Personal information
- Born: 19 April 1912 Kalmar, Sweden
- Died: 22 November 2015 (aged 103) Rydebäck, Sweden

Sport
- Sport: Diving
- Club: Kalmar SS

Medal record
Representing Sweden
Women's diving
European Championships
| Silver medal – second place | 1931 Paris | 10 m platform |
| Silver medal – second place | 1934 Magdeburg | 10 m platform |

= Ingeborg Sjöqvist =

Swedish diver

Ingeborg Maria Ingers (née Sjöqvist; 19 April 1912 – 22 November 2015) was a Swedish diver.

==Biography==
Ingeborg Sjöqvist was born on 19 April 1912 in Kalmar, Sweden. She had an older sister, Lala (1903–1964), who was an Olympic medalist diver.

She won two silver medals in the 10 meter platform event at the European championships, in 1931 and 1934. She competed in the platform at the 1932 and 1936 Summer Olympics and finished in fourth and ninth place, respectively. Her elder sister Lala won a bronze medal in the platform at the 1928 Olympics.
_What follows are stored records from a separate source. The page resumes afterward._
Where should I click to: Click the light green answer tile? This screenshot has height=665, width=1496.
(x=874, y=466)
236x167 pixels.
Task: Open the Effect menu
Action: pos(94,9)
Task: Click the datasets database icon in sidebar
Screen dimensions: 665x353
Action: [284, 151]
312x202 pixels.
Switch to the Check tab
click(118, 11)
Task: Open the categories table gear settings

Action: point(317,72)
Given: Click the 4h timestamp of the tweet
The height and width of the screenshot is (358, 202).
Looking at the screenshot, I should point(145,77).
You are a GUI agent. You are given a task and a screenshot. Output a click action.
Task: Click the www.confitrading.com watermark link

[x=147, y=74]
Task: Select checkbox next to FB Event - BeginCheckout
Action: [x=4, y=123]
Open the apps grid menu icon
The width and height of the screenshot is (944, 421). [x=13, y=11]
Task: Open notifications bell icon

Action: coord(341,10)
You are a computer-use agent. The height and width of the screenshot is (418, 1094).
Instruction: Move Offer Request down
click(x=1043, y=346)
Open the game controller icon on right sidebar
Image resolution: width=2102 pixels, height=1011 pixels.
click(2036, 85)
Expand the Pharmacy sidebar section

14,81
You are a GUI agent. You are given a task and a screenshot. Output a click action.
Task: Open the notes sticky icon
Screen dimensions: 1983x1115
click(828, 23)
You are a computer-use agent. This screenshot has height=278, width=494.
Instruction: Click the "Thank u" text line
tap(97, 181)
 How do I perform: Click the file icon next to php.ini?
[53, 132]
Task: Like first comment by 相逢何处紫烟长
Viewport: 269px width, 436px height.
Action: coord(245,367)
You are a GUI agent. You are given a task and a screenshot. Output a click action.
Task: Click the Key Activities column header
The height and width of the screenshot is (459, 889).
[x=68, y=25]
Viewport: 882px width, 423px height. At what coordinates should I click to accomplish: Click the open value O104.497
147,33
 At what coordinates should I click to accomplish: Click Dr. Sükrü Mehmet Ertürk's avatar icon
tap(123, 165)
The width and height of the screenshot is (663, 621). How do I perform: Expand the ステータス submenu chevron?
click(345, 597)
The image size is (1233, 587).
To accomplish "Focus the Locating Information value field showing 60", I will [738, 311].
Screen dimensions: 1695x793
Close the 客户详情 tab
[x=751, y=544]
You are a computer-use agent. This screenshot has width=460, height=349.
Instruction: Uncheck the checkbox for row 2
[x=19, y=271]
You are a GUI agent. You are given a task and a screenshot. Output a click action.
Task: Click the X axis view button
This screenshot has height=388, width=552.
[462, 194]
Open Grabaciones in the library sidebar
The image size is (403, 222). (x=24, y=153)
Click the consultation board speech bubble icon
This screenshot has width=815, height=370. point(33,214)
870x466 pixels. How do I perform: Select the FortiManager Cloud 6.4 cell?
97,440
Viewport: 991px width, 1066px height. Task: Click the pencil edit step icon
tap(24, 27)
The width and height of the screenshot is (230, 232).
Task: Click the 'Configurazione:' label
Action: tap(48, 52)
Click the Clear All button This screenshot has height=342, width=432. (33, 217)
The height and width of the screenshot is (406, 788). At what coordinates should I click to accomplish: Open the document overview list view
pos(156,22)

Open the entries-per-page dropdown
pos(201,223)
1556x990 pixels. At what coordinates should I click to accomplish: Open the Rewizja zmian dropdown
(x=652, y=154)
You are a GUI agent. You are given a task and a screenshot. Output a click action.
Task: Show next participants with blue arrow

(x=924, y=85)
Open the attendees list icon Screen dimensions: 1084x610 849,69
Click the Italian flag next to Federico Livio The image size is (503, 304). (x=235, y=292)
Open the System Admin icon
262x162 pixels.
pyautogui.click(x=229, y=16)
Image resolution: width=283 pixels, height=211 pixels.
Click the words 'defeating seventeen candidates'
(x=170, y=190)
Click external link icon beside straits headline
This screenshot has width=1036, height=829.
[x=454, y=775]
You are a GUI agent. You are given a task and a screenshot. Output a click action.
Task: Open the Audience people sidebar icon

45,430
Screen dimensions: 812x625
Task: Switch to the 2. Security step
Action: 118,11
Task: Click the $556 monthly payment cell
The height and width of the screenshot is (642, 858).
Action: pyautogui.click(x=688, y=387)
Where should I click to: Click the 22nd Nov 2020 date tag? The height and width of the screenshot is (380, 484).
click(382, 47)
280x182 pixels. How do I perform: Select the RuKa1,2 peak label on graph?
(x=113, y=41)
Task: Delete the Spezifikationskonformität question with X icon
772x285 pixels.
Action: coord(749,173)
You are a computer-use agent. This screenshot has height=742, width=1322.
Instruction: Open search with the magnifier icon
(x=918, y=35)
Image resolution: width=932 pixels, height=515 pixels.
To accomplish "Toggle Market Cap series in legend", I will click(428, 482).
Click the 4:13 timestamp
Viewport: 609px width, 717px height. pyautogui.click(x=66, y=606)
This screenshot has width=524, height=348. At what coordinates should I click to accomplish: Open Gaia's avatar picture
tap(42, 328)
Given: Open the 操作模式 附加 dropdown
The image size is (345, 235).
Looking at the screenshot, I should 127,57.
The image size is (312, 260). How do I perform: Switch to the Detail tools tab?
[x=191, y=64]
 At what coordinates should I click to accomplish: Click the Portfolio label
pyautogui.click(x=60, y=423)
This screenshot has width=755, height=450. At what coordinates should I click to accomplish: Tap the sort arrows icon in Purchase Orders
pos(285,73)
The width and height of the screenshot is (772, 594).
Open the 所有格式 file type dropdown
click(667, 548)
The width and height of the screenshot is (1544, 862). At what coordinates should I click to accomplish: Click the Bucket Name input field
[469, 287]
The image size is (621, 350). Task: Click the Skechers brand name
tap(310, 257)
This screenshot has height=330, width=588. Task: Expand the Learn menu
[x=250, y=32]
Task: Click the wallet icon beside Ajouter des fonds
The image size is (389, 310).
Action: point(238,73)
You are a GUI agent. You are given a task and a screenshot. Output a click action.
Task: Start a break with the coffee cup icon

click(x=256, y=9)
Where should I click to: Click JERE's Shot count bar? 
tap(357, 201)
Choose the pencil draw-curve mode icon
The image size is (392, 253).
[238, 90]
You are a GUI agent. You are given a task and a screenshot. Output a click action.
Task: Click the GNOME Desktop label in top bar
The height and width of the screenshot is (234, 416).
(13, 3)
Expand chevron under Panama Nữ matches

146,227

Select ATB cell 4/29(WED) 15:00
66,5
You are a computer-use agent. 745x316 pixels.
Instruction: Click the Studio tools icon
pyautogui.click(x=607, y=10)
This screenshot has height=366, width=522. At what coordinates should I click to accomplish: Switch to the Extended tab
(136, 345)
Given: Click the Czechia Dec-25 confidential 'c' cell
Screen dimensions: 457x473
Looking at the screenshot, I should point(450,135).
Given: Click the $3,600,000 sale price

Later in life Ingers recalled that her home town's diving board was 3 m shorter than regulation, and thus she had to stand on a built-up scaffold to train for her 10 m event. She turned 100 in April 2012 and was the world's oldest living Olympian from the death of Guo Jie until her own one week later. In 1939, she married Lennart Ingers (born 14 April 1915), who also became a centenarian in April 2015, after 75 years of marriage. Lennart died on 5 November 2015, just 2 weeks and 3 days before Ingeborg.